Material for this task →
[Begin]

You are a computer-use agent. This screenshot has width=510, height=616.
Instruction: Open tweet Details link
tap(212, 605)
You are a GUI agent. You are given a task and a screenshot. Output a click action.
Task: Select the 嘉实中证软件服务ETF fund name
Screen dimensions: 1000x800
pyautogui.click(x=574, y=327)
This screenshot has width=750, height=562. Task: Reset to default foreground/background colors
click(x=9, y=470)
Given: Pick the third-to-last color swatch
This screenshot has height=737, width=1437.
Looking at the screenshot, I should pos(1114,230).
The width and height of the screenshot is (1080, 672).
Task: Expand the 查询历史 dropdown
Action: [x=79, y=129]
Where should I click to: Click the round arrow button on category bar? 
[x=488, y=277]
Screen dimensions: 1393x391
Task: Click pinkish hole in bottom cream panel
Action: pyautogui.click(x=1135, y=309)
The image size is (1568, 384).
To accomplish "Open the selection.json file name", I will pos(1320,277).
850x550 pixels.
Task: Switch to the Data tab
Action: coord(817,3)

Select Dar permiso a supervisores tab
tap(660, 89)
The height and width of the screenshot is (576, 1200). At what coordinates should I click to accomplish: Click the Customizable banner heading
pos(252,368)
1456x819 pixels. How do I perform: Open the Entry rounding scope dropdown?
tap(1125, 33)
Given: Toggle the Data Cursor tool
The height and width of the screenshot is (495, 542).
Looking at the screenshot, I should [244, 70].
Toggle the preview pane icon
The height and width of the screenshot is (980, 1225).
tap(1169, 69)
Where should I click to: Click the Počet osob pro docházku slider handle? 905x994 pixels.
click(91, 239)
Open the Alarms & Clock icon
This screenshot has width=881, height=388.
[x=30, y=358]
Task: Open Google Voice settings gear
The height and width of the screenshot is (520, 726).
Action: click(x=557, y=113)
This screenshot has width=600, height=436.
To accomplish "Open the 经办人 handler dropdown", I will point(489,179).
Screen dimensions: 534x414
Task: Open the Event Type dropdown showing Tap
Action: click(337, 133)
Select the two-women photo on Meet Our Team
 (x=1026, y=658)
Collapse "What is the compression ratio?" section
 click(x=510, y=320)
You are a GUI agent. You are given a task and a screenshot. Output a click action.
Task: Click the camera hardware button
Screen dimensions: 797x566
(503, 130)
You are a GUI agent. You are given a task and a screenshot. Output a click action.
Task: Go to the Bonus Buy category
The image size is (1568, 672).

[End]

To do → Rewrite every item above with "GUI agent" changed to "interface agent" each time it appears, leaving everything else the same.

Expected answer →
You are a computer-use agent. This screenshot has width=510, height=616.
Instruction: Open tweet Details link
tap(212, 605)
You are a interface agent. You are given a task and a screenshot. Output a click action.
Task: Select the 嘉实中证软件服务ETF fund name
Screen dimensions: 1000x800
pyautogui.click(x=574, y=327)
This screenshot has width=750, height=562. Task: Reset to default foreground/background colors
click(x=9, y=470)
Given: Pick the third-to-last color swatch
This screenshot has height=737, width=1437.
Looking at the screenshot, I should pos(1114,230).
The width and height of the screenshot is (1080, 672).
Task: Expand the 查询历史 dropdown
Action: [x=79, y=129]
Where should I click to: Click the round arrow button on category bar? 
[x=488, y=277]
Screen dimensions: 1393x391
Task: Click pinkish hole in bottom cream panel
Action: pyautogui.click(x=1135, y=309)
The image size is (1568, 384).
To accomplish "Open the selection.json file name", I will pos(1320,277).
850x550 pixels.
Task: Switch to the Data tab
Action: coord(817,3)

Select Dar permiso a supervisores tab
tap(660, 89)
The height and width of the screenshot is (576, 1200). At what coordinates should I click to accomplish: Click the Customizable banner heading
pos(252,368)
1456x819 pixels. How do I perform: Open the Entry rounding scope dropdown?
tap(1125, 33)
Given: Toggle the Data Cursor tool
The height and width of the screenshot is (495, 542).
Looking at the screenshot, I should [244, 70].
Toggle the preview pane icon
The height and width of the screenshot is (980, 1225).
tap(1169, 69)
Where should I click to: Click the Počet osob pro docházku slider handle? 905x994 pixels.
click(91, 239)
Open the Alarms & Clock icon
This screenshot has width=881, height=388.
[x=30, y=358]
Task: Open Google Voice settings gear
The height and width of the screenshot is (520, 726).
Action: click(x=557, y=113)
This screenshot has width=600, height=436.
To accomplish "Open the 经办人 handler dropdown", I will point(489,179).
Screen dimensions: 534x414
Task: Open the Event Type dropdown showing Tap
Action: click(337, 133)
Select the two-women photo on Meet Our Team
 (x=1026, y=658)
Collapse "What is the compression ratio?" section
 click(x=510, y=320)
You are a interface agent. You are given a task and a screenshot. Output a click action.
Task: Click the camera hardware button
Screen dimensions: 797x566
(503, 130)
You are a interface agent. You are given a task and a screenshot. Output a click action.
Task: Go to the Bonus Buy category
The image size is (1568, 672).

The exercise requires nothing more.